Collected data entries:
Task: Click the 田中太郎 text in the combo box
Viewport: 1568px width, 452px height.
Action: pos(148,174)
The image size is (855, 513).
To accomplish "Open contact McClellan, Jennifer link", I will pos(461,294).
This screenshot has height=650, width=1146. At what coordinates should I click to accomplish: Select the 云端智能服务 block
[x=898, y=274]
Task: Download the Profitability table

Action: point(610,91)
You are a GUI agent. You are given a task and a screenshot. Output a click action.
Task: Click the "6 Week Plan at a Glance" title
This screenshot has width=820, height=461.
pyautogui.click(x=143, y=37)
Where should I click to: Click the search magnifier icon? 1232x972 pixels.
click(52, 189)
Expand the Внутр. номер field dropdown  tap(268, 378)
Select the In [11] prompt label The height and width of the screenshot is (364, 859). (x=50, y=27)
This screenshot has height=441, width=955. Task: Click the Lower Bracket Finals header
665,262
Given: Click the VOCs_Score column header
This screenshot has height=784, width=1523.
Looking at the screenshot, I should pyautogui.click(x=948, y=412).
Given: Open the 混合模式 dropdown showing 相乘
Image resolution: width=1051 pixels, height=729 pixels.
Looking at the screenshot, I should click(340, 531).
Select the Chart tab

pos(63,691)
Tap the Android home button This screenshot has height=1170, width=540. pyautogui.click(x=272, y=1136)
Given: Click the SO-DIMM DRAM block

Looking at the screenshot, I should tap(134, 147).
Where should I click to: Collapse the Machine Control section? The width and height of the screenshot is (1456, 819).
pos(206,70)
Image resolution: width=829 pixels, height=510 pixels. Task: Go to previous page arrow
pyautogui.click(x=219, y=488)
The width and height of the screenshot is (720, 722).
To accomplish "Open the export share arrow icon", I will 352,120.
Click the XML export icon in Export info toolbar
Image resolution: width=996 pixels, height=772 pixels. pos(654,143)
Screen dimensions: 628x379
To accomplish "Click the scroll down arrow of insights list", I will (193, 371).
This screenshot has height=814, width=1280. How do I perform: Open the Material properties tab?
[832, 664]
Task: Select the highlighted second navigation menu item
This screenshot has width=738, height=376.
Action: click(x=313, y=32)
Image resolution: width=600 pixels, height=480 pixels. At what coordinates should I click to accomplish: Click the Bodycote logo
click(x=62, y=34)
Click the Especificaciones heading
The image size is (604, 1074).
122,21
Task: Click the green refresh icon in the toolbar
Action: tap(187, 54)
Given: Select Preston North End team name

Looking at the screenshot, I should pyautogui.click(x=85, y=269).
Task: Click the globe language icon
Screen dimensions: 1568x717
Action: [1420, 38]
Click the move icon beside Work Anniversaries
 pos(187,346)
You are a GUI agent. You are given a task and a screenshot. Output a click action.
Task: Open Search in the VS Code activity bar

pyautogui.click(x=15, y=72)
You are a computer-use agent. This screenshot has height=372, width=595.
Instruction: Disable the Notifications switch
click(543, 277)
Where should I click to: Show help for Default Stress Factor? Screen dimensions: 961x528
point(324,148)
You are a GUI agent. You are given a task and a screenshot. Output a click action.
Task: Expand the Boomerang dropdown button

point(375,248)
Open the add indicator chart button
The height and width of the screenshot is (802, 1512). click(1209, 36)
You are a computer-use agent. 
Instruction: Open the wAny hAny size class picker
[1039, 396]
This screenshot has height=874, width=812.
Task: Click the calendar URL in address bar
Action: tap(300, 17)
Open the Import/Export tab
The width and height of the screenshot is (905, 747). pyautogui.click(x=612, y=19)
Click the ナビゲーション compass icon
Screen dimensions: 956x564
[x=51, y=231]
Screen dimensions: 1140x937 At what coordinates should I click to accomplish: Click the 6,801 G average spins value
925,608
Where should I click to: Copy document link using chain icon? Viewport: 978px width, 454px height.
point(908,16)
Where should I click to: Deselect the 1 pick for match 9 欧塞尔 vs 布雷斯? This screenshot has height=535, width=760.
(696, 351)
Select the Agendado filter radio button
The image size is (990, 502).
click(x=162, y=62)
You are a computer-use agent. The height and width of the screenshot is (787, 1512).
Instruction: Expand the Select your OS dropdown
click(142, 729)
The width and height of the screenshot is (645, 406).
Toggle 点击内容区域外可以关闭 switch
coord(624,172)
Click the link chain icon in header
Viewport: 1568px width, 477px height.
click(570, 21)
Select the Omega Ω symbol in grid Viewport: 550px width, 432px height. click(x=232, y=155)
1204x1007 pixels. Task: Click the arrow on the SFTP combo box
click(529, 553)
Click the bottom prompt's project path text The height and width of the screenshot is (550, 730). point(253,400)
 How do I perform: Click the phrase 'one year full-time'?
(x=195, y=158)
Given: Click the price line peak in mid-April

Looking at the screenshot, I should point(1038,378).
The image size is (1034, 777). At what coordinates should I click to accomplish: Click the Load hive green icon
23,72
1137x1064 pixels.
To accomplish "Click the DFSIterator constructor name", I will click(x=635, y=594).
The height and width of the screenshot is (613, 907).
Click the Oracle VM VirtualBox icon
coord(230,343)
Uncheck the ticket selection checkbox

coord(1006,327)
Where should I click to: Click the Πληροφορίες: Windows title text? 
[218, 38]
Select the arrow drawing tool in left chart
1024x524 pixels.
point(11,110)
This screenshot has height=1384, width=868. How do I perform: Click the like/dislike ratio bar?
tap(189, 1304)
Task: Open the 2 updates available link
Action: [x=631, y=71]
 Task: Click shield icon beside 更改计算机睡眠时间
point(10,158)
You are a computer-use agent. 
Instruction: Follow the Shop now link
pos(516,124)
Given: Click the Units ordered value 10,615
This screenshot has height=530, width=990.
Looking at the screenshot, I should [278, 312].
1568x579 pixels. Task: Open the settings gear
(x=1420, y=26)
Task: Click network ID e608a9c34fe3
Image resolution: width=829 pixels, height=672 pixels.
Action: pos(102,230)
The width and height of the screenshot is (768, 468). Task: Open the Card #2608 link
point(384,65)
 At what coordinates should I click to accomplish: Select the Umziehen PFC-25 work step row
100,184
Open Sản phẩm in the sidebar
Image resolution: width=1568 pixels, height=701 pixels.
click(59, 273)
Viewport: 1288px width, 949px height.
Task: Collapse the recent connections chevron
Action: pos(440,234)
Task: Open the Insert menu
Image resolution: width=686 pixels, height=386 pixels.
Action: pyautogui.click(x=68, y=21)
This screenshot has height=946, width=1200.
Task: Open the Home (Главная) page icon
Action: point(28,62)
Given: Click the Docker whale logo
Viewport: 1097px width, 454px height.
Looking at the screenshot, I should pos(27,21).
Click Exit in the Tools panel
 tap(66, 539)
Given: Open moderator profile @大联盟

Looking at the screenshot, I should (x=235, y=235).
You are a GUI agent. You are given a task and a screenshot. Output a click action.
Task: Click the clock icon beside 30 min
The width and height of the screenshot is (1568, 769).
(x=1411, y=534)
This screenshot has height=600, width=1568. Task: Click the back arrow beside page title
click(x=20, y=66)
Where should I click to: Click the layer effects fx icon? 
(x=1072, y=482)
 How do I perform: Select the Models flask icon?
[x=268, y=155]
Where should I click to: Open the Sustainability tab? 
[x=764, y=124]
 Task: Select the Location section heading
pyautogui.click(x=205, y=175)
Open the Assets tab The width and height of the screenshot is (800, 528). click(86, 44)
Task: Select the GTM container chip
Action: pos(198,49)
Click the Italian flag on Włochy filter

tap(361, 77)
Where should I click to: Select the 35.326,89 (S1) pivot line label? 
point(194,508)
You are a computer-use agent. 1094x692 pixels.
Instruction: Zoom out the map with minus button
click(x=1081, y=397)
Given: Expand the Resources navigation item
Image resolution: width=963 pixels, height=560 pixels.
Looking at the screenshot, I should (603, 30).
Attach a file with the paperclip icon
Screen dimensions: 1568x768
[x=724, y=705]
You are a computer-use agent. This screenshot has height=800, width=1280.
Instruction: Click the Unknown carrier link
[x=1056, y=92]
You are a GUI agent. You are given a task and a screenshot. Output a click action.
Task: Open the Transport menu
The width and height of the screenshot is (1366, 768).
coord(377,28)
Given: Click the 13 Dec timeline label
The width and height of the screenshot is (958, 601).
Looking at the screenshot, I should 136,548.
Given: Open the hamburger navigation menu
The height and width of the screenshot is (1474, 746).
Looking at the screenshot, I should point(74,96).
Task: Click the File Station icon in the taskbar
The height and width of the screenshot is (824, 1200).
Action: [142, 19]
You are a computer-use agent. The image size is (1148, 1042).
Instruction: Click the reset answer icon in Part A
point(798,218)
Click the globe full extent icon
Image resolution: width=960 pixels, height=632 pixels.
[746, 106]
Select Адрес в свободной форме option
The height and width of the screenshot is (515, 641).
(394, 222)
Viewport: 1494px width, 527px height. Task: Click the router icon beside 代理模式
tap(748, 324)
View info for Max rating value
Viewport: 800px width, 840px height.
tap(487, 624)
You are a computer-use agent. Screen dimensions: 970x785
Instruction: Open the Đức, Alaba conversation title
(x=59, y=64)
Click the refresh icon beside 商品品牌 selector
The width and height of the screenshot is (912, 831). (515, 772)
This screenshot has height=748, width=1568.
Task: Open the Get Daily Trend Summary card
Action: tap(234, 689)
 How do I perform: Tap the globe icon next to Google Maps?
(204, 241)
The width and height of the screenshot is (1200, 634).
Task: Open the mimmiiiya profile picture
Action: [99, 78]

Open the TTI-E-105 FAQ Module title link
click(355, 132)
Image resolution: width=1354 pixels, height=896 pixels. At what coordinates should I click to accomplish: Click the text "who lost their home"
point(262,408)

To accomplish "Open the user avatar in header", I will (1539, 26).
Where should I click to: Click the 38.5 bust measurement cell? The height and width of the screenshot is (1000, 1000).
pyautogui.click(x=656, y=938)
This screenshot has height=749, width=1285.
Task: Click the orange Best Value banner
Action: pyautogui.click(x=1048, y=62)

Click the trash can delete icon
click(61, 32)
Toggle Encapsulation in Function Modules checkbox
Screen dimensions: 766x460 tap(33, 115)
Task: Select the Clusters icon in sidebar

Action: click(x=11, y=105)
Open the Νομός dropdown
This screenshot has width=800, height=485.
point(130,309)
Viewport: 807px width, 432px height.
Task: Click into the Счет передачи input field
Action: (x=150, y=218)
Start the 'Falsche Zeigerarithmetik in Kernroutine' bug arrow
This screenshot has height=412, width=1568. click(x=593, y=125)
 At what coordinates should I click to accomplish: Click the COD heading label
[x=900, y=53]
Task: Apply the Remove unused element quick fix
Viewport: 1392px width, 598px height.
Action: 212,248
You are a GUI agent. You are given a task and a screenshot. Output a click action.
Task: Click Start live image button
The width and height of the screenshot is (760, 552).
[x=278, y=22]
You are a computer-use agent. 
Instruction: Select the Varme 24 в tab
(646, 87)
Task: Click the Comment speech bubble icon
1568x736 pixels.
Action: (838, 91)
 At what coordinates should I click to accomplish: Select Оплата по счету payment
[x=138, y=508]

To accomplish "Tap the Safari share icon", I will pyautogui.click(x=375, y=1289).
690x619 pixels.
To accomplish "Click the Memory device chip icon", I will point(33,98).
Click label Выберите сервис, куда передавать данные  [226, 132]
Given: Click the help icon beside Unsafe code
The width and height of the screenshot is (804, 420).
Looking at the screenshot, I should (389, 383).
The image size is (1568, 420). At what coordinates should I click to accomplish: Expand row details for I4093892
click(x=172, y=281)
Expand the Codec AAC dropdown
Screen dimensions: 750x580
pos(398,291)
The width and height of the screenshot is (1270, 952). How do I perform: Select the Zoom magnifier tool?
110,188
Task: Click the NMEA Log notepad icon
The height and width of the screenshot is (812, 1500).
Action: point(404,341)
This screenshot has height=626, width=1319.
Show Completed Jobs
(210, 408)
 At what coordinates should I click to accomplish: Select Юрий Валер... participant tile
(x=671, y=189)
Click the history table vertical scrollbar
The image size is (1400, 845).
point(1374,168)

_What to produce_
Set down, exactly as they stand above, the lines starting with the line with "The width and height of the screenshot is (645, 406)." and going on through the line with "Select the Omega", and no others.

_Output_
The width and height of the screenshot is (645, 406).
Toggle 点击内容区域外可以关闭 switch
coord(624,172)
Click the link chain icon in header
Viewport: 1568px width, 477px height.
click(570, 21)
Select the Omega Ω symbol in grid Viewport: 550px width, 432px height. click(x=232, y=155)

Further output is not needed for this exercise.